• Exercise task: Please format every line of the listing below as a numbered list, leaving out the blank lines.

Source material start

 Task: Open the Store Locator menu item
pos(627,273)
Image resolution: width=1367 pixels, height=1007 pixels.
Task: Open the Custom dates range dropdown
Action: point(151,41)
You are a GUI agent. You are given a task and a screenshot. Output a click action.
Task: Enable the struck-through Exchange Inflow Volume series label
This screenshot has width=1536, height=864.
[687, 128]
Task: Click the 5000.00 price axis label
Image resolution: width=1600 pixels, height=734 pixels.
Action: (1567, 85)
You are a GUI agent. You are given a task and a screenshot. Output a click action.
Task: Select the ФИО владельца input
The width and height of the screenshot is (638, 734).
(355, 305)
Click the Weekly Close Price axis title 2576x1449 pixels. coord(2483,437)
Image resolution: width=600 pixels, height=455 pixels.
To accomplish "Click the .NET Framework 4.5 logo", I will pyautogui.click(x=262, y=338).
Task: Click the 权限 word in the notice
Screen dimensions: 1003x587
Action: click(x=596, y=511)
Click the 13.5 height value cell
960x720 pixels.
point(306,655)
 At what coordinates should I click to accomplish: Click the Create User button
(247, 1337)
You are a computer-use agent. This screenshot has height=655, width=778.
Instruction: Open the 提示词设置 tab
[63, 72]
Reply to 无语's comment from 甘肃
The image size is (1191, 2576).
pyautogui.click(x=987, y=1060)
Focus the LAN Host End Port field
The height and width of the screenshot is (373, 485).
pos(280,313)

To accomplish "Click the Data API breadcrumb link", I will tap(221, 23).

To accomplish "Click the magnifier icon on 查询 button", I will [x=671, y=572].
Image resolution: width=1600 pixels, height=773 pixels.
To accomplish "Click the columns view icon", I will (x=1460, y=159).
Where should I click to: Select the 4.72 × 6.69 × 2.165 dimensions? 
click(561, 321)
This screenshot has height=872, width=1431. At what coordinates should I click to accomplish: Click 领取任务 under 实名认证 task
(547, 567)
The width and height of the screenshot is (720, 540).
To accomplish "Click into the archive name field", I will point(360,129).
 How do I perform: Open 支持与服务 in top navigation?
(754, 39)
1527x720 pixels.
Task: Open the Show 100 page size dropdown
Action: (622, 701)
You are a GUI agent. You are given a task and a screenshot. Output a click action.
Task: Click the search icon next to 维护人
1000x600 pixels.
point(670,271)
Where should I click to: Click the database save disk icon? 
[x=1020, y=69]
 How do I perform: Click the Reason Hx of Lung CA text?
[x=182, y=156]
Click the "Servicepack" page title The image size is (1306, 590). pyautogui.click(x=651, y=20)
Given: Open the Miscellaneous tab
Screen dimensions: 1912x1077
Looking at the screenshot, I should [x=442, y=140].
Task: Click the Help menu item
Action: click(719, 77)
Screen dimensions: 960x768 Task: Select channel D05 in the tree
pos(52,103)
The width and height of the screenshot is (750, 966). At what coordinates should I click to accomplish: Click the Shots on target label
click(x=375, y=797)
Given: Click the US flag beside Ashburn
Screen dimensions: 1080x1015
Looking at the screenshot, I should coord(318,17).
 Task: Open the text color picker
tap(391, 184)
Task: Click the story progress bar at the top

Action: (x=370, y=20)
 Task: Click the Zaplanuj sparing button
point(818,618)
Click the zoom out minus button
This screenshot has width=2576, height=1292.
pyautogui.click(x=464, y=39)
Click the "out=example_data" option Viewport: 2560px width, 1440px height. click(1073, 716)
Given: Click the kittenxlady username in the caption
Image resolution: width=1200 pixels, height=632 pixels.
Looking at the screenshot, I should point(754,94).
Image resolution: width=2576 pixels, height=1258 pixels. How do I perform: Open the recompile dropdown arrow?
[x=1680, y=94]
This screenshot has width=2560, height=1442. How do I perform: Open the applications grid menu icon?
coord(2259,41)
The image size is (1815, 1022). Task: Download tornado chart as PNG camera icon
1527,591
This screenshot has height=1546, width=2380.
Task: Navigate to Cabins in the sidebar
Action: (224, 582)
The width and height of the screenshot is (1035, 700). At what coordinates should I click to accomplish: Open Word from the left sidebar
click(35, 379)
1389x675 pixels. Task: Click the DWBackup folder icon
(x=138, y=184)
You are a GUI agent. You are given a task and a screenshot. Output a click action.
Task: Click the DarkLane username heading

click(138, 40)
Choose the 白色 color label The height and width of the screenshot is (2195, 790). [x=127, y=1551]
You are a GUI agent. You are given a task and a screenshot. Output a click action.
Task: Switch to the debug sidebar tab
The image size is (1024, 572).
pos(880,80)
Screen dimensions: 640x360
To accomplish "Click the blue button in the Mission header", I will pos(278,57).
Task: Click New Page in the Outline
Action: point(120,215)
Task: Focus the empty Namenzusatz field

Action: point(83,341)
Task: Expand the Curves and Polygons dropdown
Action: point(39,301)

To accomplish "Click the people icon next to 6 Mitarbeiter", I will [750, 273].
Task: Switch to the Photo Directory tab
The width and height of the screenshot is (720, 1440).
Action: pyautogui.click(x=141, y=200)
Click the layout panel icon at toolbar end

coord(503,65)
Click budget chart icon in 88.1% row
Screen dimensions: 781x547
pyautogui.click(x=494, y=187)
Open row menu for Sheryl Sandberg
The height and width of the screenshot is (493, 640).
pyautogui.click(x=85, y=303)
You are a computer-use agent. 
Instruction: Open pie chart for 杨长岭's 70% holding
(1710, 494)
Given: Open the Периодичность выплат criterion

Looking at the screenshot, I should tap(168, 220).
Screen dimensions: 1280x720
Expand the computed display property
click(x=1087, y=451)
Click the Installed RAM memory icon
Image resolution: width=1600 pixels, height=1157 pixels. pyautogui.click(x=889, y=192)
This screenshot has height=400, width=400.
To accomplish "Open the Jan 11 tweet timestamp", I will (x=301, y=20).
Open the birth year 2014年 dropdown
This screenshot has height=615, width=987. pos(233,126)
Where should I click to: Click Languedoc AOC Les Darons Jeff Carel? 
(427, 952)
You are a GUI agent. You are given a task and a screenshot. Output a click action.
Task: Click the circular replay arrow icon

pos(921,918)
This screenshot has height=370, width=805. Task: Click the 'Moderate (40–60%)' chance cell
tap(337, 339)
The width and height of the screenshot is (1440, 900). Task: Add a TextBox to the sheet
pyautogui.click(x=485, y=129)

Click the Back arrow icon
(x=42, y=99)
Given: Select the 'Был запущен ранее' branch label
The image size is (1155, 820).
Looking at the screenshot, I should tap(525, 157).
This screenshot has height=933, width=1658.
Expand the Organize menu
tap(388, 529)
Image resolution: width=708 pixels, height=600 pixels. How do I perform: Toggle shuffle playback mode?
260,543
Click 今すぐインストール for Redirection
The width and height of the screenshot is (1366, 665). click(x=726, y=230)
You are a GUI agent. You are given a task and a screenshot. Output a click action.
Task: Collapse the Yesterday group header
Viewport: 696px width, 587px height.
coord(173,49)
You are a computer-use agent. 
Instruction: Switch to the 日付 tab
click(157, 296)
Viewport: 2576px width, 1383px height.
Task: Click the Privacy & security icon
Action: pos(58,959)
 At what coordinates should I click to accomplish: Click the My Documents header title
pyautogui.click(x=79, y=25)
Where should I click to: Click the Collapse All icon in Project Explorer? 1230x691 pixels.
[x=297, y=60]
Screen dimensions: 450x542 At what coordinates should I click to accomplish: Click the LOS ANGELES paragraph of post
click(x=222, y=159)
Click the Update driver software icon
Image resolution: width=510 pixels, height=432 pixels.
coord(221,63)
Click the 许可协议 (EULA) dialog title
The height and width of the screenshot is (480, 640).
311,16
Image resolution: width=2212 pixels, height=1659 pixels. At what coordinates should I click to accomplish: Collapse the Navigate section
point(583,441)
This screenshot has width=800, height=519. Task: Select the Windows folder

Source material end

• Written response:
1.  Task: Open the Store Locator menu item
2. pos(627,273)
3. Image resolution: width=1367 pixels, height=1007 pixels.
4. Task: Open the Custom dates range dropdown
5. Action: point(151,41)
6. You are a GUI agent. You are given a task and a screenshot. Output a click action.
7. Task: Enable the struck-through Exchange Inflow Volume series label
8. This screenshot has width=1536, height=864.
9. [687, 128]
10. Task: Click the 5000.00 price axis label
11. Image resolution: width=1600 pixels, height=734 pixels.
12. Action: (1567, 85)
13. You are a GUI agent. You are given a task and a screenshot. Output a click action.
14. Task: Select the ФИО владельца input
15. The width and height of the screenshot is (638, 734).
16. (355, 305)
17. Click the Weekly Close Price axis title 2576x1449 pixels. coord(2483,437)
18. Image resolution: width=600 pixels, height=455 pixels.
19. To accomplish "Click the .NET Framework 4.5 logo", I will pyautogui.click(x=262, y=338).
20. Task: Click the 权限 word in the notice
21. Screen dimensions: 1003x587
22. Action: click(x=596, y=511)
23. Click the 13.5 height value cell
24. 960x720 pixels.
25. point(306,655)
26.  At what coordinates should I click to accomplish: Click the Create User button
27. (247, 1337)
28. You are a computer-use agent. This screenshot has height=655, width=778.
29. Instruction: Open the 提示词设置 tab
30. [63, 72]
31. Reply to 无语's comment from 甘肃
32. The image size is (1191, 2576).
33. pyautogui.click(x=987, y=1060)
34. Focus the LAN Host End Port field
35. The height and width of the screenshot is (373, 485).
36. pos(280,313)
37. To accomplish "Click the Data API breadcrumb link", I will tap(221, 23).
38. To accomplish "Click the magnifier icon on 查询 button", I will [x=671, y=572].
39. Image resolution: width=1600 pixels, height=773 pixels.
40. To accomplish "Click the columns view icon", I will (x=1460, y=159).
41. Where should I click to: Select the 4.72 × 6.69 × 2.165 dimensions? 
42. click(561, 321)
43. This screenshot has height=872, width=1431. At what coordinates should I click to accomplish: Click 领取任务 under 实名认证 task
44. (547, 567)
45. The width and height of the screenshot is (720, 540).
46. To accomplish "Click into the archive name field", I will point(360,129).
47.  How do I perform: Open 支持与服务 in top navigation?
48. (754, 39)
49. 1527x720 pixels.
50. Task: Open the Show 100 page size dropdown
51. Action: (622, 701)
52. You are a GUI agent. You are given a task and a screenshot. Output a click action.
53. Task: Click the search icon next to 维护人
54. 1000x600 pixels.
55. point(670,271)
56. Where should I click to: Click the database save disk icon? 
57. [x=1020, y=69]
58.  How do I perform: Click the Reason Hx of Lung CA text?
59. [x=182, y=156]
60. Click the "Servicepack" page title The image size is (1306, 590). pyautogui.click(x=651, y=20)
61. Given: Open the Miscellaneous tab
62. Screen dimensions: 1912x1077
63. Looking at the screenshot, I should [x=442, y=140].
64. Task: Click the Help menu item
65. Action: click(719, 77)
66. Screen dimensions: 960x768 Task: Select channel D05 in the tree
67. pos(52,103)
68. The width and height of the screenshot is (750, 966). At what coordinates should I click to accomplish: Click the Shots on target label
69. click(x=375, y=797)
70. Given: Click the US flag beside Ashburn
71. Screen dimensions: 1080x1015
72. Looking at the screenshot, I should coord(318,17).
73.  Task: Open the text color picker
74. tap(391, 184)
75. Task: Click the story progress bar at the top
76. Action: (x=370, y=20)
77.  Task: Click the Zaplanuj sparing button
78. point(818,618)
79. Click the zoom out minus button
80. This screenshot has width=2576, height=1292.
81. pyautogui.click(x=464, y=39)
82. Click the "out=example_data" option Viewport: 2560px width, 1440px height. click(1073, 716)
83. Given: Click the kittenxlady username in the caption
84. Image resolution: width=1200 pixels, height=632 pixels.
85. Looking at the screenshot, I should point(754,94).
86. Image resolution: width=2576 pixels, height=1258 pixels. How do I perform: Open the recompile dropdown arrow?
87. [x=1680, y=94]
88. This screenshot has width=2560, height=1442. How do I perform: Open the applications grid menu icon?
89. coord(2259,41)
90. The image size is (1815, 1022). Task: Download tornado chart as PNG camera icon
91. 1527,591
92. This screenshot has height=1546, width=2380.
93. Task: Navigate to Cabins in the sidebar
94. Action: (224, 582)
95. The width and height of the screenshot is (1035, 700). At what coordinates should I click to accomplish: Open Word from the left sidebar
96. click(35, 379)
97. 1389x675 pixels. Task: Click the DWBackup folder icon
98. (x=138, y=184)
99. You are a GUI agent. You are given a task and a screenshot. Output a click action.
100. Task: Click the DarkLane username heading
101. click(138, 40)
102. Choose the 白色 color label The height and width of the screenshot is (2195, 790). [x=127, y=1551]
103. You are a GUI agent. You are given a task and a screenshot. Output a click action.
104. Task: Switch to the debug sidebar tab
105. The image size is (1024, 572).
106. pos(880,80)
107. Screen dimensions: 640x360
108. To accomplish "Click the blue button in the Mission header", I will pos(278,57).
109. Task: Click New Page in the Outline
110. Action: point(120,215)
111. Task: Focus the empty Namenzusatz field
112. Action: point(83,341)
113. Task: Expand the Curves and Polygons dropdown
114. Action: point(39,301)
115. To accomplish "Click the people icon next to 6 Mitarbeiter", I will [750, 273].
116. Task: Switch to the Photo Directory tab
117. The width and height of the screenshot is (720, 1440).
118. Action: pyautogui.click(x=141, y=200)
119. Click the layout panel icon at toolbar end
120. coord(503,65)
121. Click budget chart icon in 88.1% row
122. Screen dimensions: 781x547
123. pyautogui.click(x=494, y=187)
124. Open row menu for Sheryl Sandberg
125. The height and width of the screenshot is (493, 640).
126. pyautogui.click(x=85, y=303)
127. You are a computer-use agent. 
128. Instruction: Open pie chart for 杨长岭's 70% holding
129. (1710, 494)
130. Given: Open the Периодичность выплат criterion
131. Looking at the screenshot, I should tap(168, 220).
132. Screen dimensions: 1280x720
133. Expand the computed display property
134. click(x=1087, y=451)
135. Click the Installed RAM memory icon
136. Image resolution: width=1600 pixels, height=1157 pixels. pyautogui.click(x=889, y=192)
137. This screenshot has height=400, width=400.
138. To accomplish "Open the Jan 11 tweet timestamp", I will (x=301, y=20).
139. Open the birth year 2014年 dropdown
140. This screenshot has height=615, width=987. pos(233,126)
141. Where should I click to: Click Languedoc AOC Les Darons Jeff Carel? 
142. (427, 952)
143. You are a GUI agent. You are given a task and a screenshot. Output a click action.
144. Task: Click the circular replay arrow icon
145. pos(921,918)
146. This screenshot has height=370, width=805. Task: Click the 'Moderate (40–60%)' chance cell
147. tap(337, 339)
148. The width and height of the screenshot is (1440, 900). Task: Add a TextBox to the sheet
149. pyautogui.click(x=485, y=129)
150. Click the Back arrow icon
151. (x=42, y=99)
152. Given: Select the 'Был запущен ранее' branch label
153. The image size is (1155, 820).
154. Looking at the screenshot, I should tap(525, 157).
155. This screenshot has height=933, width=1658.
156. Expand the Organize menu
157. tap(388, 529)
158. Image resolution: width=708 pixels, height=600 pixels. How do I perform: Toggle shuffle playback mode?
159. 260,543
160. Click 今すぐインストール for Redirection
161. The width and height of the screenshot is (1366, 665). click(x=726, y=230)
162. You are a GUI agent. You are given a task and a screenshot. Output a click action.
163. Task: Collapse the Yesterday group header
164. Viewport: 696px width, 587px height.
165. coord(173,49)
166. You are a computer-use agent. 
167. Instruction: Switch to the 日付 tab
168. click(157, 296)
169. Viewport: 2576px width, 1383px height.
170. Task: Click the Privacy & security icon
171. Action: pos(58,959)
172.  At what coordinates should I click to accomplish: Click the My Documents header title
173. pyautogui.click(x=79, y=25)
174. Where should I click to: Click the Collapse All icon in Project Explorer? 1230x691 pixels.
175. [x=297, y=60]
176. Screen dimensions: 450x542 At what coordinates should I click to accomplish: Click the LOS ANGELES paragraph of post
177. click(x=222, y=159)
178. Click the Update driver software icon
179. Image resolution: width=510 pixels, height=432 pixels.
180. coord(221,63)
181. Click the 许可协议 (EULA) dialog title
182. The height and width of the screenshot is (480, 640).
183. 311,16
184. Image resolution: width=2212 pixels, height=1659 pixels. At what coordinates should I click to accomplish: Collapse the Navigate section
185. point(583,441)
186. This screenshot has width=800, height=519. Task: Select the Windows folder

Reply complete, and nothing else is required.